**WHAT IS EXPECTED**. Convert the lines below into a numbered list, omitting blank lines and leaving out the pictures.

-----

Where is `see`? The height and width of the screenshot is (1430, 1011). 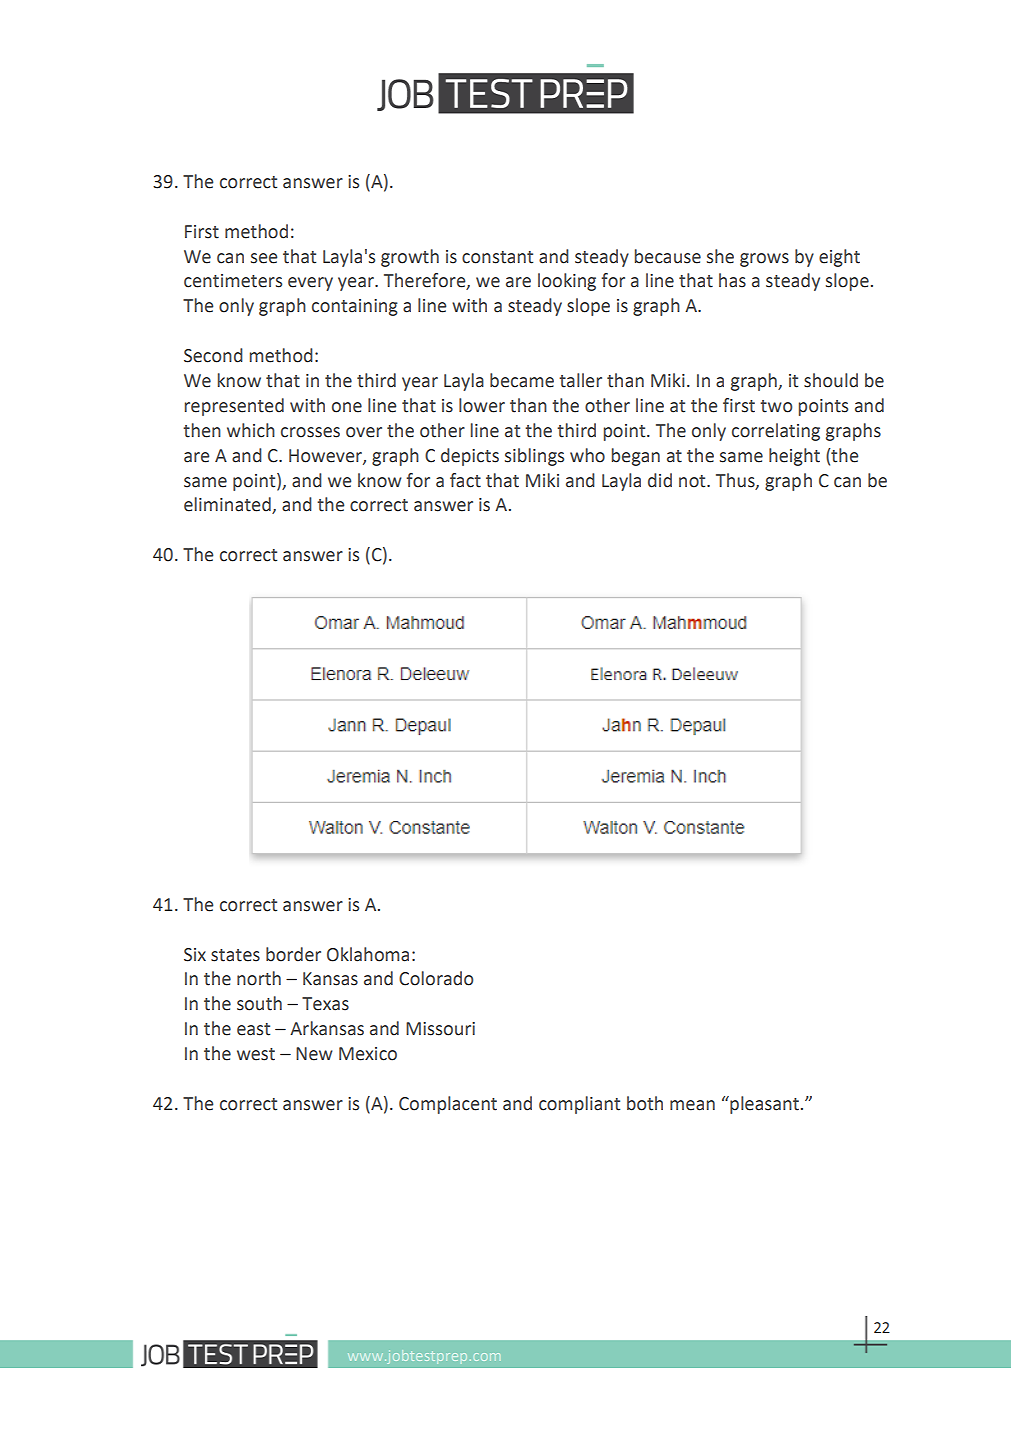
see is located at coordinates (264, 258).
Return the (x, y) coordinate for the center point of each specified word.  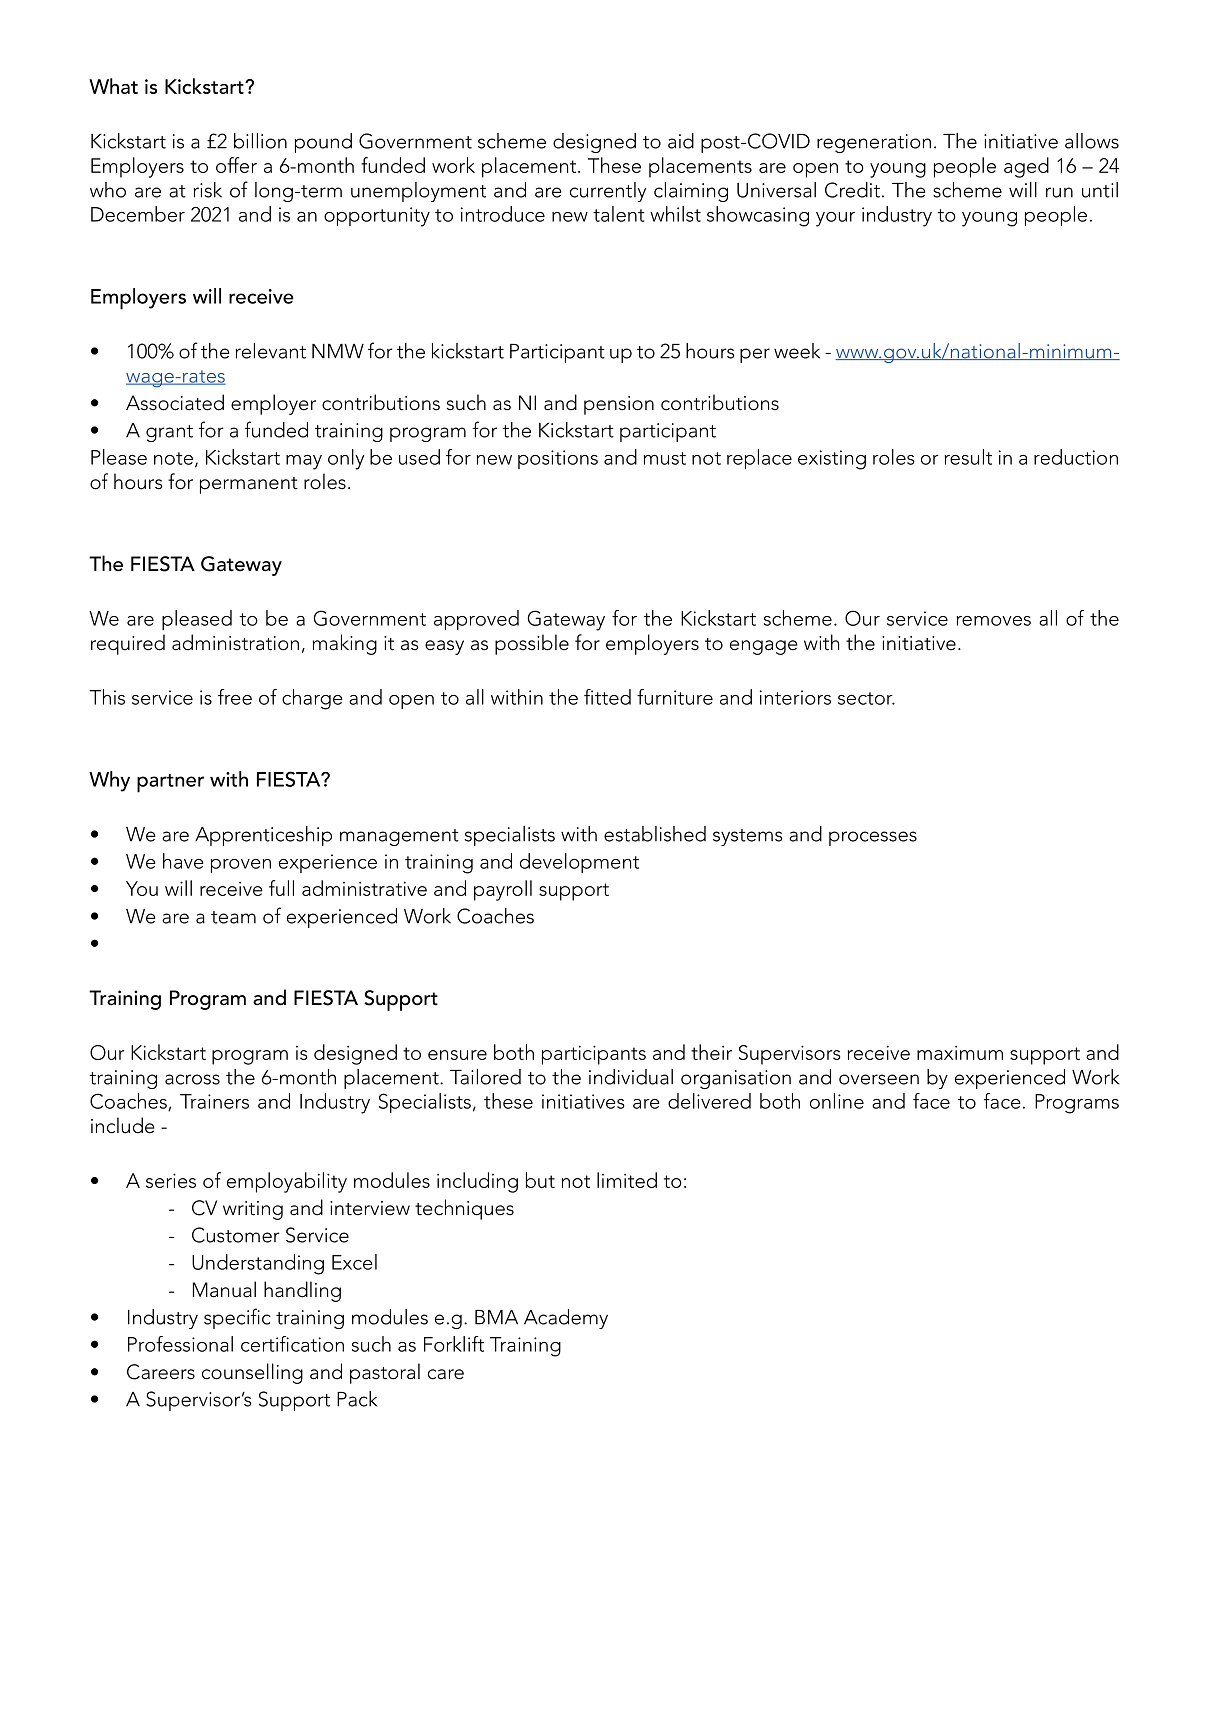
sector (866, 698)
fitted (607, 697)
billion (260, 141)
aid (681, 141)
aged (1026, 167)
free (235, 697)
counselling (252, 1373)
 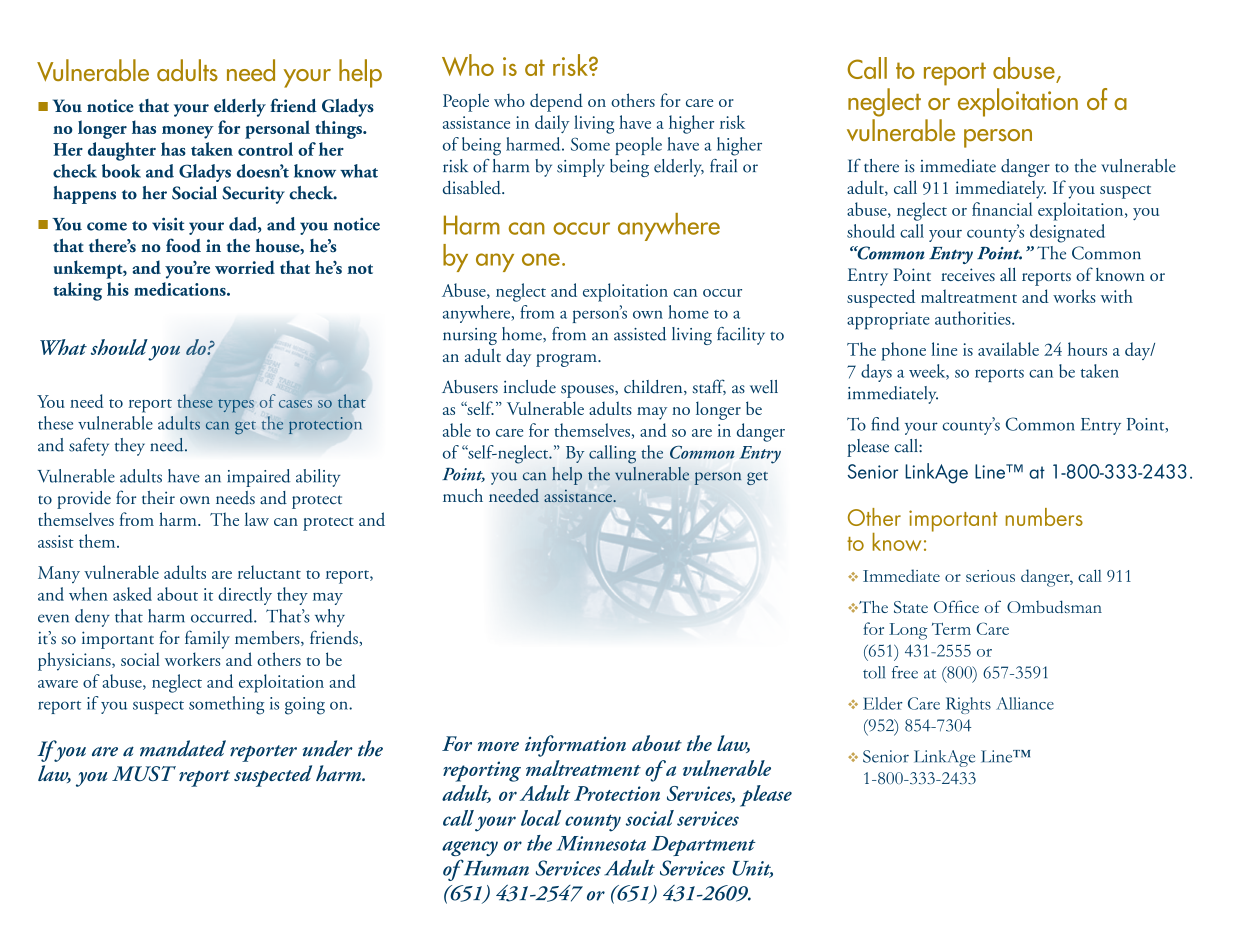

-----

**OUTPUT OF THE EXERCISE**.
1. Where is `see`? The height and width of the screenshot is (1430, 1011). 
2. see is located at coordinates (264, 258).
3. Return the (x, y) coordinate for the center point of each specified word.  
4. sector (866, 698)
5. fitted (607, 697)
6. billion (260, 141)
7. aid (681, 141)
8. aged (1026, 167)
9. free (235, 697)
10. counselling (252, 1373)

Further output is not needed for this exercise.